# Baseline for Multi-Facility Location Problem

This notebook demonstrates how to:
1. Load the provided `.pkl` files for train and test.
2. Implement a simple baseline approach to place multiple facilities.
3. Evaluate the average social cost.

We assume:
- We have `all_data_train.pkl` and `all_data_test.pkl` in a local `data/` folder.
- A minimal baseline that places facilities at certain quantiles of the agent peaks.


In [None]:
import os
import pickle
import numpy as np
import pandas as pd

# For simple numeric display
pd.set_option('display.precision', 6)

# Parameters:
DATA_TRAIN_PATH = 'data/all_data_train.pkl'
DATA_TEST_PATH = 'data/all_data_test.pkl'

# Number of facilities:
K = 2  # You can change this to 1, 3, etc.

###########################################################
# 1. LOAD DATA
###########################################################
with open(DATA_TRAIN_PATH, 'rb') as f:
    data_train = pickle.load(f)
with open(DATA_TEST_PATH, 'rb') as f:
    data_test = pickle.load(f)

print("Loaded train distributions:", list(data_train.keys()))
print("Loaded test distributions: ", list(data_test.keys()))

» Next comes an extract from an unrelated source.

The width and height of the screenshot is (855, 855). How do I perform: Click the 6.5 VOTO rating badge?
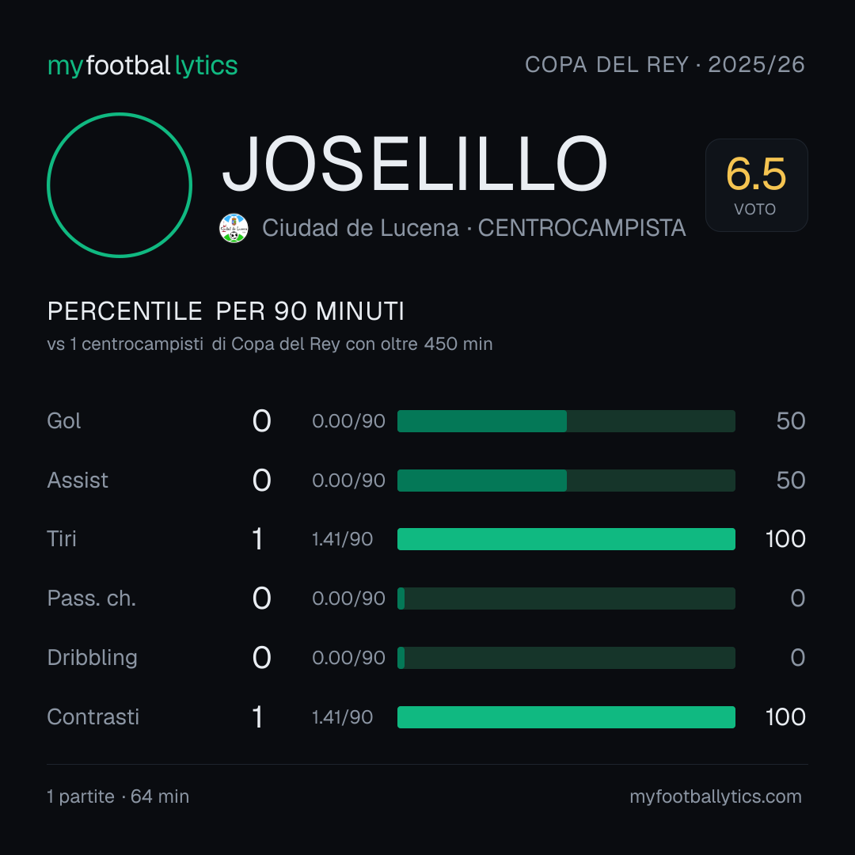pyautogui.click(x=756, y=185)
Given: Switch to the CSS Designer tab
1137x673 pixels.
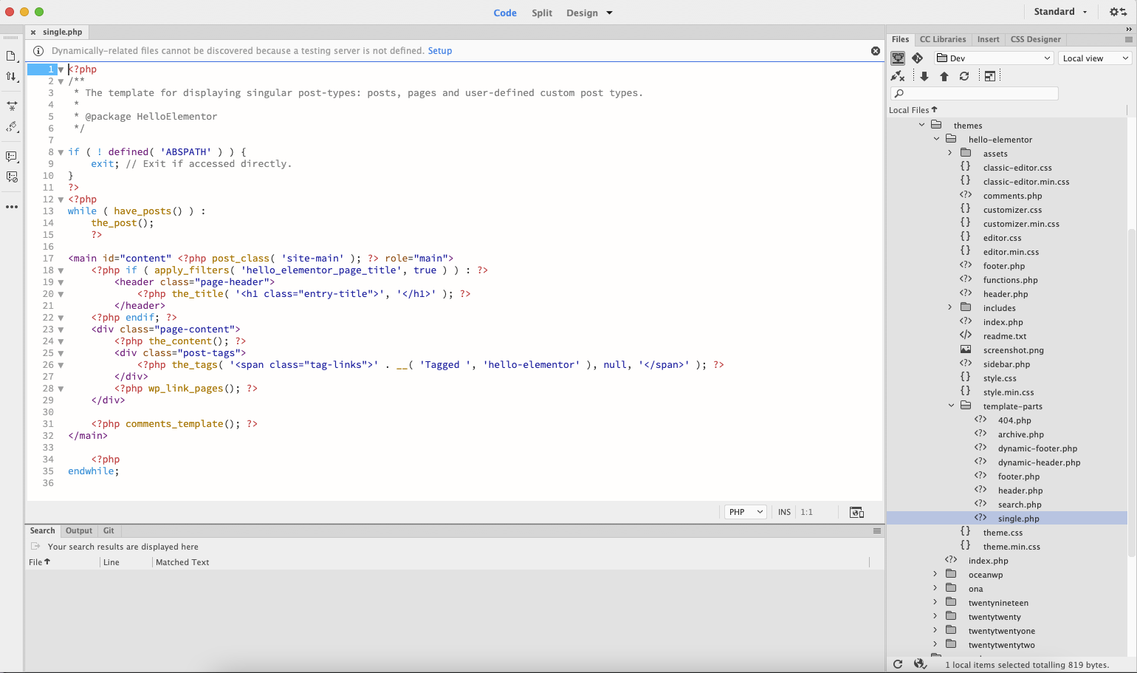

Each entry in `data_train` / `data_test` is keyed by `(distribution, n)` where:
- **distribution** ∈ \{`uniform`, `normal`, `beta1`, `beta2`\}
- **n** is the number of agents.

Each value is a dictionary containing:
- **`peaks`**: shape `(1000, n)` — 1000 samples, each row is the real peaks of n agents.
- **`misreports`**: shape `(10000, n)` — 10 misreports per sample (1000 * 10 = 10000). We won't use misreports here in this baseline, but it is available if you'd like to measure strategy-proofness.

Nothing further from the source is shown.